Copy out the records in the stretch from the line containing "Tap the L 181 road shield" through the line containing "pyautogui.click(x=260, y=59)", requests included, and shift every coordinate in the answers by adding 64 to it. Leave the pictures out.

+++ Records provided

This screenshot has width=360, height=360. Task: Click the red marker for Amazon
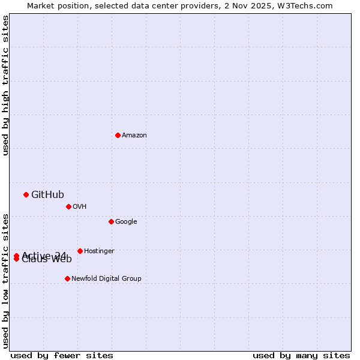(118, 135)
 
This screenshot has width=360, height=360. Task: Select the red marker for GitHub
(26, 194)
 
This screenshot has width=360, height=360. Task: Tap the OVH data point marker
(68, 206)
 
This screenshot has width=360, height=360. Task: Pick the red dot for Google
(111, 221)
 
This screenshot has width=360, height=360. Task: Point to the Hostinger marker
(80, 251)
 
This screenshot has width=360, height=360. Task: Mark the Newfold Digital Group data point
(67, 278)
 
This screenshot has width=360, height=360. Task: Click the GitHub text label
(47, 194)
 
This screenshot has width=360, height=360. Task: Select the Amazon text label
(134, 135)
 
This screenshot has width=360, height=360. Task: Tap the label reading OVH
(80, 206)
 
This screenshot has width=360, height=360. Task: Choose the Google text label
(126, 221)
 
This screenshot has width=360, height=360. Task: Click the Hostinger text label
(99, 251)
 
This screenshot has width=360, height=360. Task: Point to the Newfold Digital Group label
(106, 278)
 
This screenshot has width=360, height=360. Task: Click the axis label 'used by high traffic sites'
(6, 85)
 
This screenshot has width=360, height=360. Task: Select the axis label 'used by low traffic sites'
(6, 280)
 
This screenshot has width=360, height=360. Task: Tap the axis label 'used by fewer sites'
(62, 355)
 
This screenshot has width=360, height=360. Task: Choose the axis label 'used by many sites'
(301, 355)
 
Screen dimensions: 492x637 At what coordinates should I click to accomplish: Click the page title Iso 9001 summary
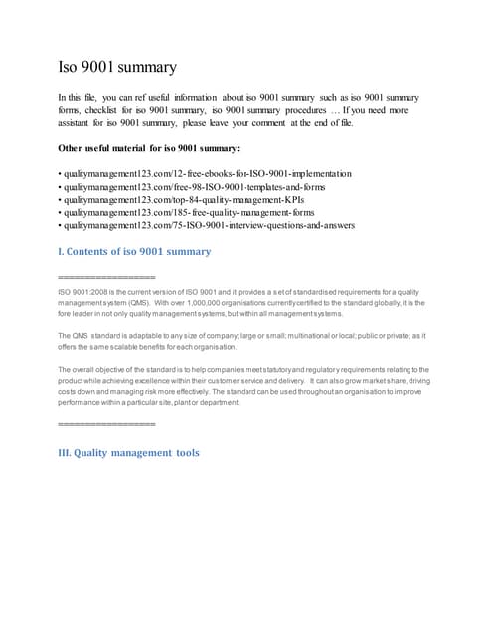[116, 68]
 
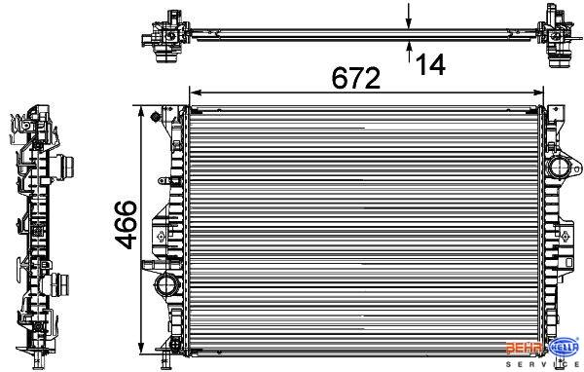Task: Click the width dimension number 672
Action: pyautogui.click(x=356, y=78)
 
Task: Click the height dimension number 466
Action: pyautogui.click(x=126, y=224)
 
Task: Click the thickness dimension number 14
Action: pyautogui.click(x=430, y=65)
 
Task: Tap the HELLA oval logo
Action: pyautogui.click(x=565, y=350)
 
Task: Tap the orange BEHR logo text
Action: pyautogui.click(x=525, y=349)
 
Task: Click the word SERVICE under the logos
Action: pyautogui.click(x=544, y=364)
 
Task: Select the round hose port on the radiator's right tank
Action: pyautogui.click(x=561, y=167)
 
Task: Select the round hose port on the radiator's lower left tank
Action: pyautogui.click(x=166, y=285)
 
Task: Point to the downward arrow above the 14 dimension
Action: pyautogui.click(x=409, y=16)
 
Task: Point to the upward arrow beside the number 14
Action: pyautogui.click(x=409, y=52)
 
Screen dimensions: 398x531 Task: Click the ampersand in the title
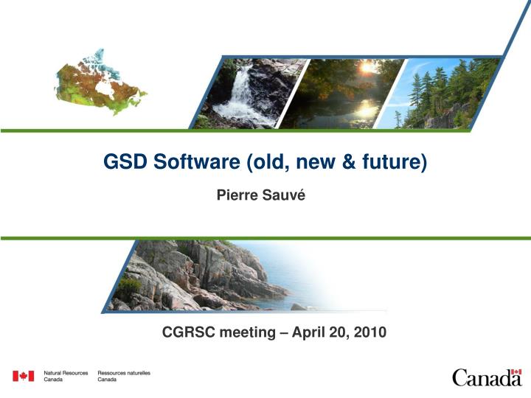344,161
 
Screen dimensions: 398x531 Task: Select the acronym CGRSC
187,333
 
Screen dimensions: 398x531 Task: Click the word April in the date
310,333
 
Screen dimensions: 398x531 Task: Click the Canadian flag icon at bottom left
23,377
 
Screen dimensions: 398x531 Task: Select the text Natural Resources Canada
66,377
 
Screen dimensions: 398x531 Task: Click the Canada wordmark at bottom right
487,378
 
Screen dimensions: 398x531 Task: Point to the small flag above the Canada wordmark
516,371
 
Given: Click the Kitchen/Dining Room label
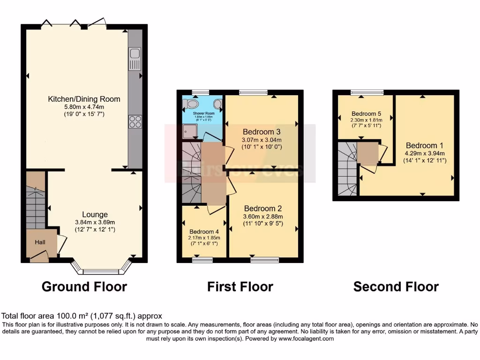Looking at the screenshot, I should click(x=84, y=99).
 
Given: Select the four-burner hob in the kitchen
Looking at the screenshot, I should click(x=135, y=121).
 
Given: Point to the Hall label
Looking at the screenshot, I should click(x=40, y=242).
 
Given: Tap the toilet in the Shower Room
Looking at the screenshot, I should click(x=192, y=104).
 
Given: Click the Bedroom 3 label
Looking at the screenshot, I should click(x=262, y=131).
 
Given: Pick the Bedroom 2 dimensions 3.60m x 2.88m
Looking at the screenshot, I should click(x=263, y=217).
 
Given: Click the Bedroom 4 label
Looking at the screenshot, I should click(x=203, y=231).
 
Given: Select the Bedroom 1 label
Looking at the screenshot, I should click(x=425, y=145).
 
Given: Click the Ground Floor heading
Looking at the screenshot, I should click(x=84, y=286).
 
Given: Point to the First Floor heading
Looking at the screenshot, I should click(x=240, y=286).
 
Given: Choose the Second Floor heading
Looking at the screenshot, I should click(x=396, y=286).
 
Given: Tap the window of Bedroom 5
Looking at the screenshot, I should click(x=367, y=92).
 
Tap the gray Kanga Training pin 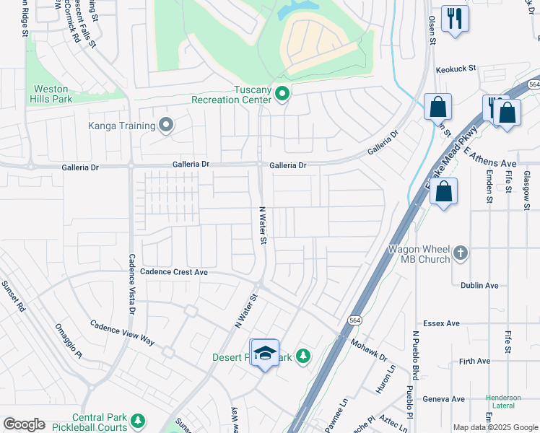166,126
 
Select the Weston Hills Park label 52,94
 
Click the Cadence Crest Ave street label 174,272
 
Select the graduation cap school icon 265,352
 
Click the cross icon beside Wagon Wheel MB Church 461,254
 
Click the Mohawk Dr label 370,349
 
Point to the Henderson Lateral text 503,402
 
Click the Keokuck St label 457,69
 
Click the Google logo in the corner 24,424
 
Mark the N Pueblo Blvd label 416,357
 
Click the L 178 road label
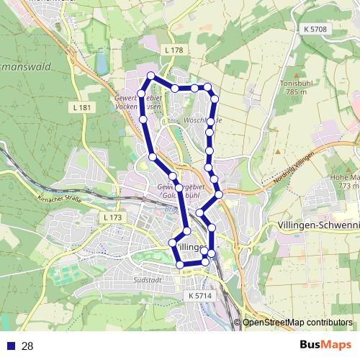[x=174, y=50]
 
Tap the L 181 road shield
[x=84, y=107]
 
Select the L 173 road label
[x=112, y=217]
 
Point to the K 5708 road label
[x=315, y=29]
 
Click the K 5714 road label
[x=201, y=295]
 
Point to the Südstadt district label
[x=147, y=279]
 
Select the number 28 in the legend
[x=27, y=346]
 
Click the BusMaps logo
[x=325, y=346]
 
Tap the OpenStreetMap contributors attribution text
[x=297, y=323]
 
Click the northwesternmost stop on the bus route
[x=150, y=76]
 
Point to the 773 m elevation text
[x=349, y=186]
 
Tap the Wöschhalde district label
[x=204, y=120]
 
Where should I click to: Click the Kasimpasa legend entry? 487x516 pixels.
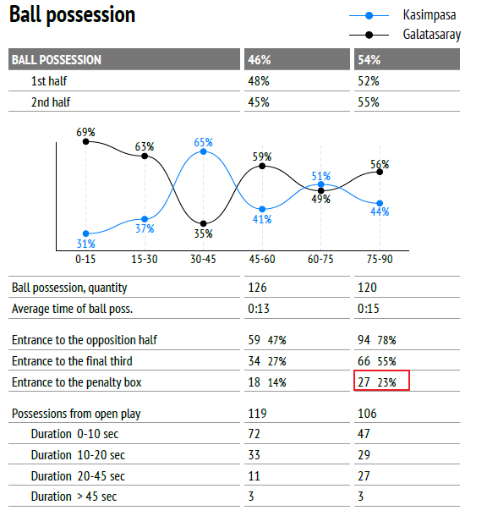pyautogui.click(x=404, y=15)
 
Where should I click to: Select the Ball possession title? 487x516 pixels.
pyautogui.click(x=73, y=15)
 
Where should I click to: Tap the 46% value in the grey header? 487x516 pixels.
pyautogui.click(x=260, y=59)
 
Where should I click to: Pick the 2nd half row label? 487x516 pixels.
pyautogui.click(x=51, y=102)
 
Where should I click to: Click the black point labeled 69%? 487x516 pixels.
pyautogui.click(x=86, y=141)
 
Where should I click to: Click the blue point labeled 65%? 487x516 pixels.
pyautogui.click(x=203, y=151)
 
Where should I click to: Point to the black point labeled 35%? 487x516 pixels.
pyautogui.click(x=203, y=224)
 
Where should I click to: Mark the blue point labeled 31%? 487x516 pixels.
pyautogui.click(x=86, y=233)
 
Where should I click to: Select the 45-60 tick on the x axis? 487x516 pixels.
pyautogui.click(x=262, y=260)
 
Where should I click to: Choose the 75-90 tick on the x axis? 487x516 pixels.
pyautogui.click(x=380, y=260)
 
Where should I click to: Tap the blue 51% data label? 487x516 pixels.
pyautogui.click(x=321, y=176)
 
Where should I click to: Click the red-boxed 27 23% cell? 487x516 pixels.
pyautogui.click(x=381, y=381)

++++++

» Answer to this task
Tap the L 181 road shield
[x=148, y=171]
 
Select the L 173 road label
[x=176, y=281]
 
Point to the K 5708 road label
[x=379, y=93]
 
Click the K 5714 road label
[x=265, y=359]
 
Point to the Südstadt district label
[x=211, y=343]
 
Select the number 28 in the legend
[x=91, y=410]
 
Click the BusMaps logo
[x=389, y=410]
 
Tap the OpenStreetMap contributors attribution text
[x=361, y=387]
 
Click the northwesternmost stop on the bus route
[x=214, y=140]
 
Point to the 773 m elevation text
[x=413, y=250]
 
Tap the Wöschhalde district label
[x=268, y=184]
 
Where should I click to: Click the Kasimpasa legend entry? 487x516 pixels.
pyautogui.click(x=468, y=79)
 
Where should I click to: Select the Ball possession title? 487x516 pixels.
pyautogui.click(x=137, y=79)
 
Where should I click to: Tap the 46% value in the grey header? 487x516 pixels.
pyautogui.click(x=324, y=123)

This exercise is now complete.